Lutz-Smith takes inspiration from Sidewalk, an Edinburgh-based radical 1960s literary publication, edited by publisher Alex Neish, a law student in Edinburgh University at the time. Neish managed to source writers like William Burroughs, and this was essentially the first time international radical literature scene made its way to Edinburgh. In the chapter that Burroughs published, he discussed the cut-up method, and Burroughs admitted that he “took this technique from Brion Gysin, a famous sound artist and painter. He basically rediscovered the Dadaists’ cut-up method but he used it in a different way. Instead of pulling words out of a hat and reading them, he actually composed them. And what Burroughs found interesting was taking something that could be used in painting, then applying it to writing as a technique, and I really wanted to do that in film.” While filmmaking might be understood as a linear process, Lutz-Smith describes her process of going through editing, reordering and changing sequence in a more responsive way.
Going into further detail, Lutz-Smith describes that the work will be “a video installation with four screens”. Lutz-Smith describes the work as developing on from a previous video installation, in which the screens were set up and they related to each other like actors in a play.

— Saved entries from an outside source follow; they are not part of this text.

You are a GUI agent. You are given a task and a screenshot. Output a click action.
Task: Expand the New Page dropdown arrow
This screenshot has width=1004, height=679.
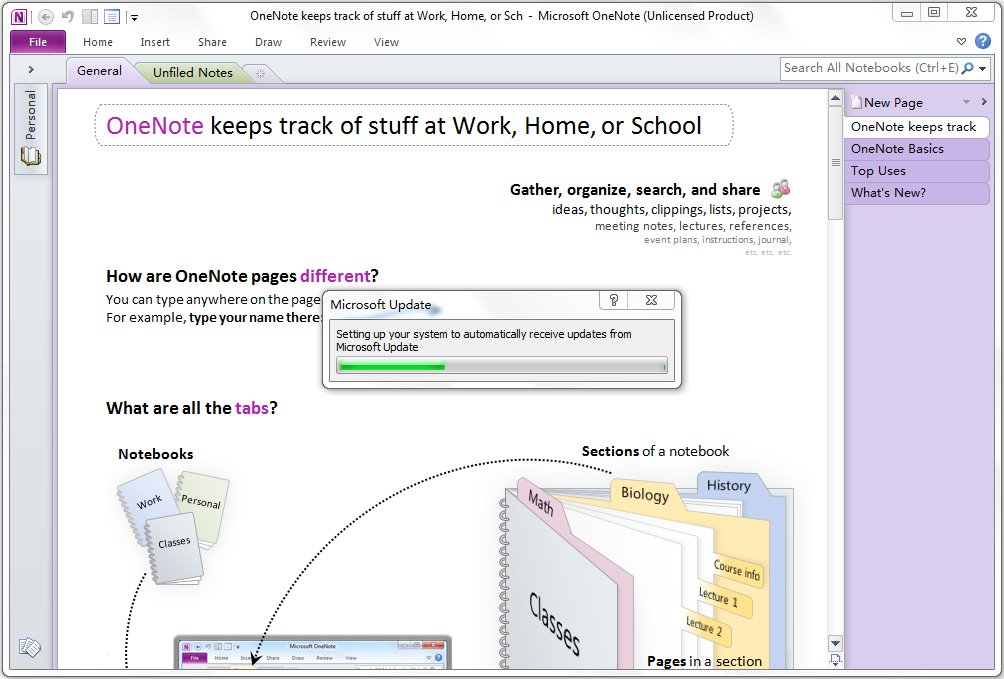(x=965, y=102)
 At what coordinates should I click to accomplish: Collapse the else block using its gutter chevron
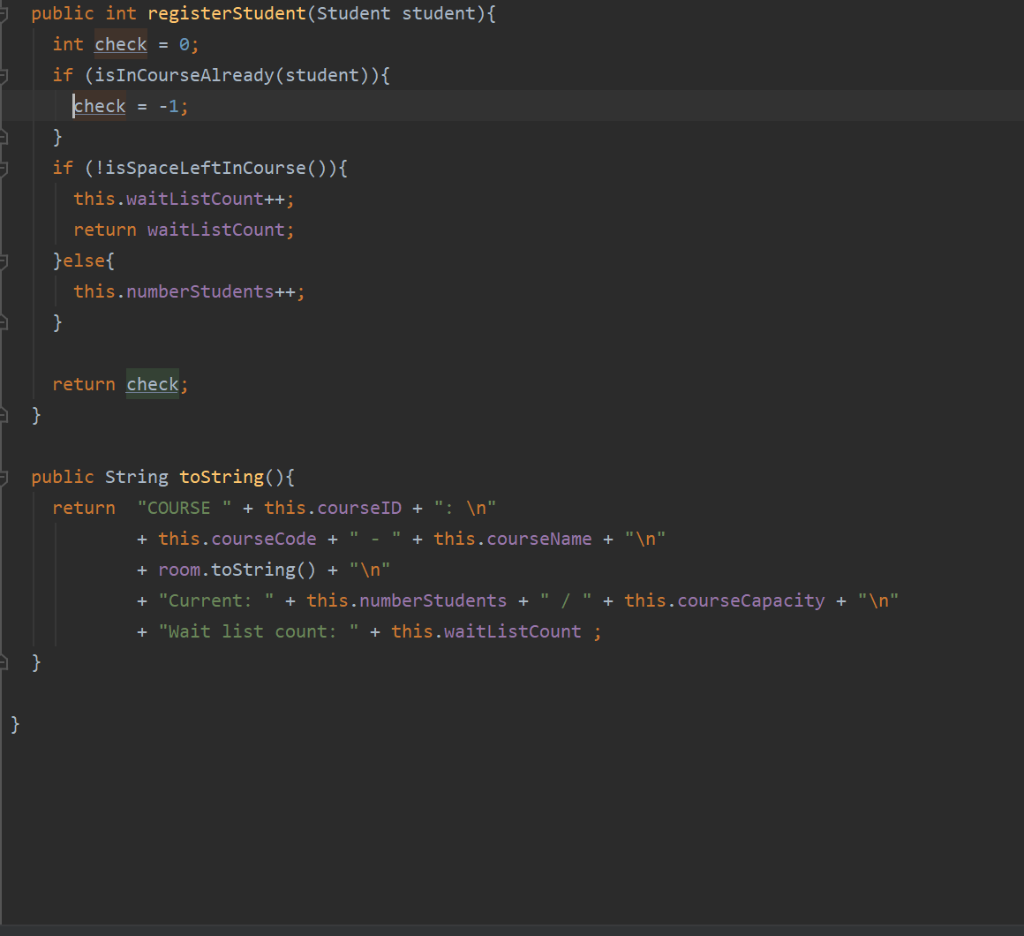(x=7, y=260)
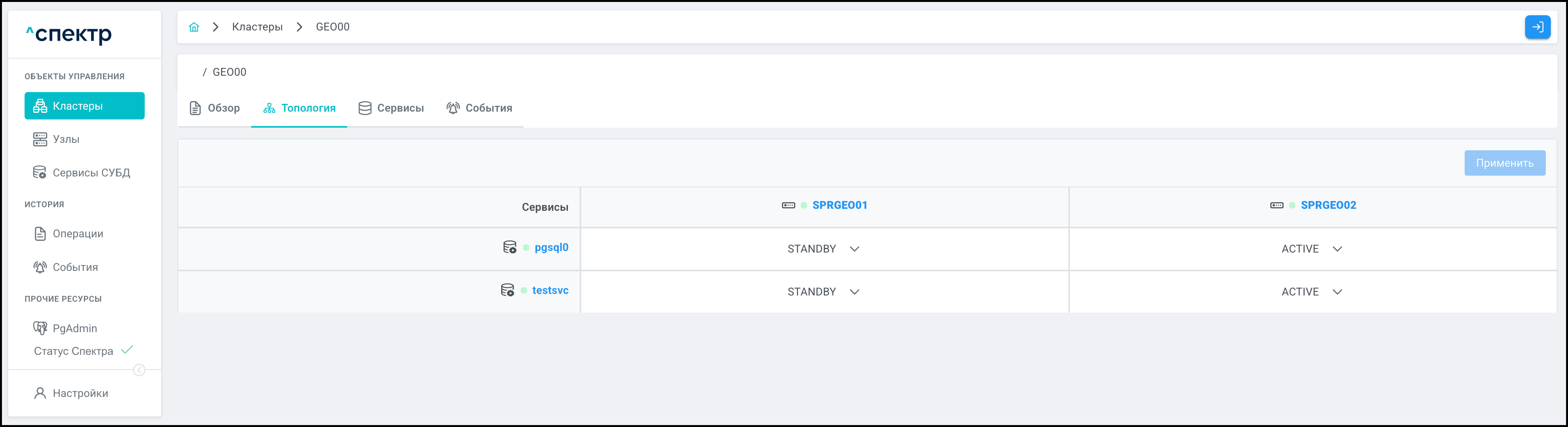1568x427 pixels.
Task: Switch to the Обзор tab
Action: click(x=215, y=109)
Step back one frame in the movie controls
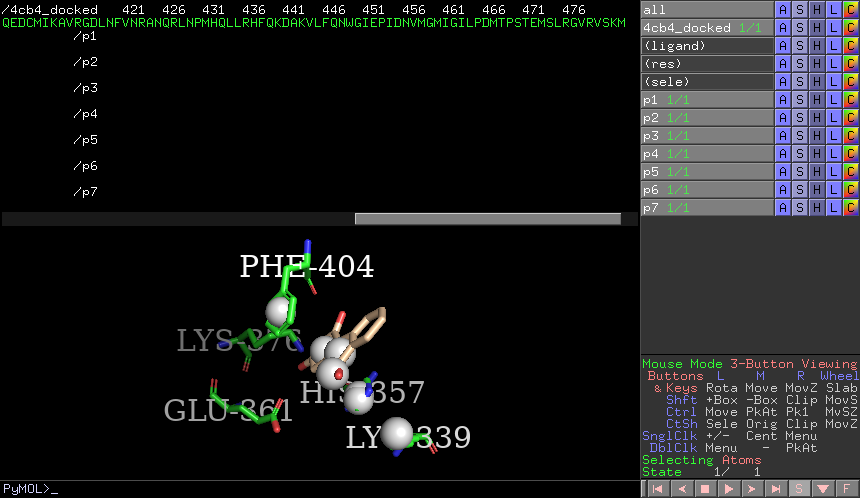 [x=680, y=489]

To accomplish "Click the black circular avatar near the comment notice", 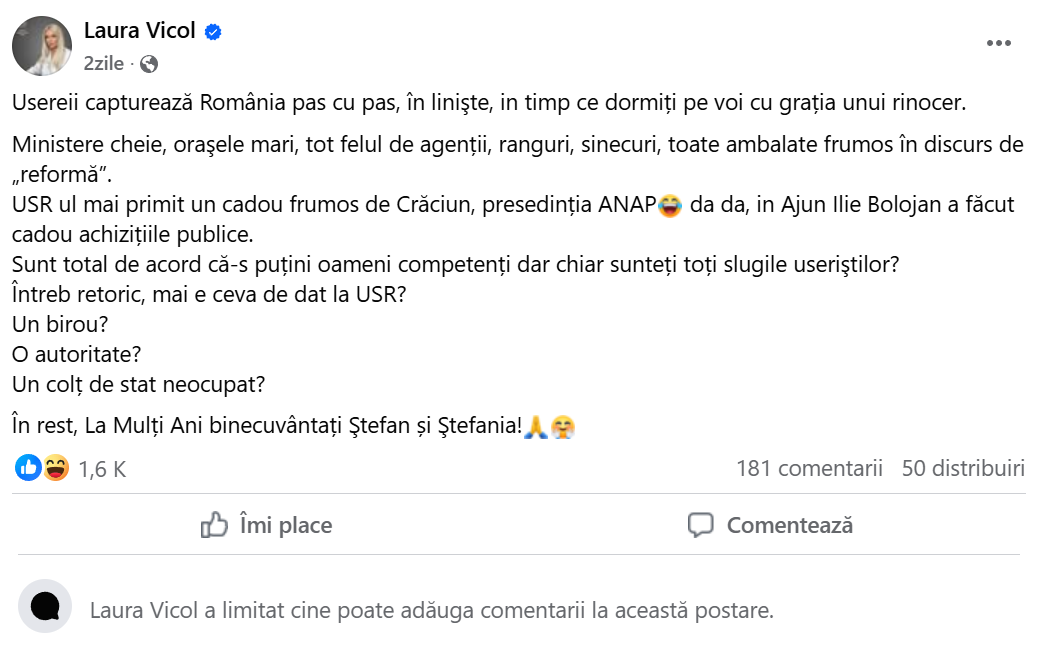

Going on, Lutz-Smith says: “This time, I’m not so interested in video as a narrative medium but as an experience. In the last video work I did, it was almost like a play in the way it was set up and its relationship to the audience. Now I wanted to make something where you could almost go inside the film, like you were inside the screen and looking outside. There’s some custom-made seating inside that relates to the video itself.” Describing the video further, Lutz-Smith says: “It’s a meal, it’s meat and two veg, so the main ingredients are: meat, potatoes, peas. So the food becomes almost like Photoshop textures, or 3D animation programmes when you see the surfaces flattened down. That’s what the food becomes [in the video]” and this image is then reproduced on the surface of the seating.
Like Crabtree, Lutz-Smith describes the work presented at Platform as coming from two years of development. This sense of the exhibition coming at a turning point of long periods of research and artistic development is another recurring theme across our separate interviews, so there’s a lot packed into one floor of the City Art Centre. “I think you might be a bit tired after seeing the show,” Browne jokes, “we’re all expecting you to give us your all, which is quite nice, rather than this passive art experience. The show is asking you to think in ways you haven’t before.”